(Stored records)
☆ ☆ ☆ ☆ ☆

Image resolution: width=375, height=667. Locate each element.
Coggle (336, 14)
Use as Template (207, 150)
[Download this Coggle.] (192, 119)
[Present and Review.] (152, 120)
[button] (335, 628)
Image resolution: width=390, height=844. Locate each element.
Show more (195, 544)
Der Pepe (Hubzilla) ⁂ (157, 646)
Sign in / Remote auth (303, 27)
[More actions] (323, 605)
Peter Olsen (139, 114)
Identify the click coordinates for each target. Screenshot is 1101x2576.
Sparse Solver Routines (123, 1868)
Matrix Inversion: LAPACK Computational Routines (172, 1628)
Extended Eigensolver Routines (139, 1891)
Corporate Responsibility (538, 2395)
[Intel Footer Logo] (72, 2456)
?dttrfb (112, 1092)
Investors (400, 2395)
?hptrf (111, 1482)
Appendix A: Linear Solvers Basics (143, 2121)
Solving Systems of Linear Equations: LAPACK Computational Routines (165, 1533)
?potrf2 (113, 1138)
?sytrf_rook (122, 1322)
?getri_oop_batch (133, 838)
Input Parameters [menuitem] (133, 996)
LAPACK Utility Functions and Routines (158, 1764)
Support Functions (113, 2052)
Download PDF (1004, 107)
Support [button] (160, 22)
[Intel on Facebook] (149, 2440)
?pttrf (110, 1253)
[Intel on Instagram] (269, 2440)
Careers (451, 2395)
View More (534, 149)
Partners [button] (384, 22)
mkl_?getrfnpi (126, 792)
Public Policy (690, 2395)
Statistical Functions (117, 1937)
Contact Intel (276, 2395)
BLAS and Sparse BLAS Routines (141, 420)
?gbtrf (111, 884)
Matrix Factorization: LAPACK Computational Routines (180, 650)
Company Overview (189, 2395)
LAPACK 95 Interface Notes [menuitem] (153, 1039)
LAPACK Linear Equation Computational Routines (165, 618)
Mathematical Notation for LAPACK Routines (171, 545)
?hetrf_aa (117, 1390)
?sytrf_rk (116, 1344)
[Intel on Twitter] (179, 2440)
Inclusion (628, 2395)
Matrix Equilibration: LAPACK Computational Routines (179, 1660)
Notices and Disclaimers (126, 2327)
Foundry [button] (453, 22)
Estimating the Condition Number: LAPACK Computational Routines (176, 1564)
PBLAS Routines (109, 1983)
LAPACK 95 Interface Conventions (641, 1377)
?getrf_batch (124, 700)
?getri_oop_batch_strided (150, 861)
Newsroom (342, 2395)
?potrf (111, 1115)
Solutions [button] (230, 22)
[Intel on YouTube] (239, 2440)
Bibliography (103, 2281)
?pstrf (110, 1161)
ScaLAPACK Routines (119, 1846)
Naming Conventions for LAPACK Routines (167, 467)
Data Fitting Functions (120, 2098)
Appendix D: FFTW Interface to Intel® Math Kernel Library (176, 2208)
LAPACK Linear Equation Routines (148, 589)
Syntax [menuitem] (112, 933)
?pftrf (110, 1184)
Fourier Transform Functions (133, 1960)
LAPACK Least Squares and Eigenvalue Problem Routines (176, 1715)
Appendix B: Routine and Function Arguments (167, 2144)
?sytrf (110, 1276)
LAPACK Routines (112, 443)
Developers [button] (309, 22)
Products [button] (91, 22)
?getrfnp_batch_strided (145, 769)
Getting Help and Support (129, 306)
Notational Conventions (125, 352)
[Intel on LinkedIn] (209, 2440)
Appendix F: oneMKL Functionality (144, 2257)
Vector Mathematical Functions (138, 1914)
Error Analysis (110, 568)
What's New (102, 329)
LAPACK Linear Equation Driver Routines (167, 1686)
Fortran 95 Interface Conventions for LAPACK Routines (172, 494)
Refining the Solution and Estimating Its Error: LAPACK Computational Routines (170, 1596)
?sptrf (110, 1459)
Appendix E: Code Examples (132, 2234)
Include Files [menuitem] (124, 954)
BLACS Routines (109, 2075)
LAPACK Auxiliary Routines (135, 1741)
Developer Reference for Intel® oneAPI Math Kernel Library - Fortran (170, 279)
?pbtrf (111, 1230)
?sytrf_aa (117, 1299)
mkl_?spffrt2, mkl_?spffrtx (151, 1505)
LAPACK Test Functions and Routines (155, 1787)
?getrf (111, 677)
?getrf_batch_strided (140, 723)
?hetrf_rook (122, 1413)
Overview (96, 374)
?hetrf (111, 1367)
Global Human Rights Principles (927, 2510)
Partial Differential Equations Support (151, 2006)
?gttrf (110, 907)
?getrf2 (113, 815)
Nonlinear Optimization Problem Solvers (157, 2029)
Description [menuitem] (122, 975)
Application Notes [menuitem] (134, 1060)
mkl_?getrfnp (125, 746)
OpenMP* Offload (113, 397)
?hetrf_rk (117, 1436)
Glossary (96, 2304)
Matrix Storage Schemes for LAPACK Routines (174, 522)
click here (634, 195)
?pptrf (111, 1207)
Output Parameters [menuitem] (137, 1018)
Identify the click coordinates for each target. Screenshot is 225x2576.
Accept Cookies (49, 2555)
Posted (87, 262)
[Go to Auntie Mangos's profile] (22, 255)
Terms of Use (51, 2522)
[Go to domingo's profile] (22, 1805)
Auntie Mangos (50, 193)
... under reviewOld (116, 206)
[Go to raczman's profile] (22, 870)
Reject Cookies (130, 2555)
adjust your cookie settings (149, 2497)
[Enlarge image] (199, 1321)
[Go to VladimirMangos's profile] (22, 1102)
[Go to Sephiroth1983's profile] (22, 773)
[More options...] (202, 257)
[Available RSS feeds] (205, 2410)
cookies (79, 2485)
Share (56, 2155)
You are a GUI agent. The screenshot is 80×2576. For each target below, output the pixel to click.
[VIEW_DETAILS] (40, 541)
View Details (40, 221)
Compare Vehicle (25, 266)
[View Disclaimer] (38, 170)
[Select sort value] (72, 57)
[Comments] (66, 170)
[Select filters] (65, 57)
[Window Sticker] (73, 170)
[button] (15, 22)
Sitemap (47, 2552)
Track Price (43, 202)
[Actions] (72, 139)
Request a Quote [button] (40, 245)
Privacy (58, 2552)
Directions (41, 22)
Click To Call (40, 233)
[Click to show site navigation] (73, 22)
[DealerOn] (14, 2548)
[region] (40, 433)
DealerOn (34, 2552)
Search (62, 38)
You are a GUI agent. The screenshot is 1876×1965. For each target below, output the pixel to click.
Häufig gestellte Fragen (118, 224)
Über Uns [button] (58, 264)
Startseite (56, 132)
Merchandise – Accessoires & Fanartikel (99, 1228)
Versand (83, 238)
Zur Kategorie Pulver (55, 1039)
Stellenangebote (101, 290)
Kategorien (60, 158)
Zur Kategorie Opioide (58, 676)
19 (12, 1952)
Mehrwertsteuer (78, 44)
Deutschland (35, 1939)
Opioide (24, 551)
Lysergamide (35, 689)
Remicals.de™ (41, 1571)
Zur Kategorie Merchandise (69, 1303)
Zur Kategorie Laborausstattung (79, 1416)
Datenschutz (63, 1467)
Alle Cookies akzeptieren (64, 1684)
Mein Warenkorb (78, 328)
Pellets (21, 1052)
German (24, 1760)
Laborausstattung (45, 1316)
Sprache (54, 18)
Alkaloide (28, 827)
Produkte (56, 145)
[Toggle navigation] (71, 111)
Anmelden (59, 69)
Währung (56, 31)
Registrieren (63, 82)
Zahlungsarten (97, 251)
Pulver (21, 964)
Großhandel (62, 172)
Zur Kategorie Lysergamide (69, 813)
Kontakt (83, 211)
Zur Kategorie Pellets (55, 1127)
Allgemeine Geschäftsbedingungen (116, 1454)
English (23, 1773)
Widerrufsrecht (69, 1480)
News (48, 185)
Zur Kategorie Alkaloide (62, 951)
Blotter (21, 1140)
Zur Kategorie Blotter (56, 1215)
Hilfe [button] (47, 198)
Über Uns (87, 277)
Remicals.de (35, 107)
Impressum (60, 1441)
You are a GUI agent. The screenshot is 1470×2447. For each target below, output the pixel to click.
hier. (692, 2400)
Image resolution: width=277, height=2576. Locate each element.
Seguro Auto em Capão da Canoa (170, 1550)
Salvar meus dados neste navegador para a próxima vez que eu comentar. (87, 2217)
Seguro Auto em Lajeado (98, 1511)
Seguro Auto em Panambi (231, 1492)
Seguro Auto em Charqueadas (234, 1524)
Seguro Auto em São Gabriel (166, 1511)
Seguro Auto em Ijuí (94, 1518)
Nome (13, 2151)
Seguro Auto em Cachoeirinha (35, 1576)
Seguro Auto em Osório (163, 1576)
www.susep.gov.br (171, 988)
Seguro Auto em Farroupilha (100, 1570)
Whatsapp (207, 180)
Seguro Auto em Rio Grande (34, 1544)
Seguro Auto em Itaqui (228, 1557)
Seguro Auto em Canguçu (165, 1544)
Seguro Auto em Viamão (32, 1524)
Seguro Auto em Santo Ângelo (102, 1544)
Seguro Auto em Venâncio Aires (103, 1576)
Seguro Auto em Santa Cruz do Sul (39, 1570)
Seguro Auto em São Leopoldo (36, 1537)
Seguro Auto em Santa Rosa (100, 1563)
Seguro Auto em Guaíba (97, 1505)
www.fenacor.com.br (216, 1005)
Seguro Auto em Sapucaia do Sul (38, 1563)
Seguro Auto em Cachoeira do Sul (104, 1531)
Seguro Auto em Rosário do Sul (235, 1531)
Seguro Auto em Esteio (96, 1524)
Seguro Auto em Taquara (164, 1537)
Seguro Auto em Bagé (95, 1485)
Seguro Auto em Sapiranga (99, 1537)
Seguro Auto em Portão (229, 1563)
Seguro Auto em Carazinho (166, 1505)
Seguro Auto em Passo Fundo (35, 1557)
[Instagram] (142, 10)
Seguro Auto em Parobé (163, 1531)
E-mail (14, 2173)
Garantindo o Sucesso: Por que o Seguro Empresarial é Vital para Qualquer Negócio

☆ ☆ ☆ ☆ ☆

**TASK INSTRUCTIONS**.
Which lines belong in the answer? Exactly those from the first line of the entries through the line holding "Peter Olsen (139, 114)", inclusive, copied unchanged.

**RESULT OF THIS TASK**.
Image resolution: width=375, height=667. Locate each element.
Coggle (336, 14)
Use as Template (207, 150)
[Download this Coggle.] (192, 119)
[Present and Review.] (152, 120)
[button] (335, 628)
Image resolution: width=390, height=844. Locate each element.
Show more (195, 544)
Der Pepe (Hubzilla) ⁂ (157, 646)
Sign in / Remote auth (303, 27)
[More actions] (323, 605)
Peter Olsen (139, 114)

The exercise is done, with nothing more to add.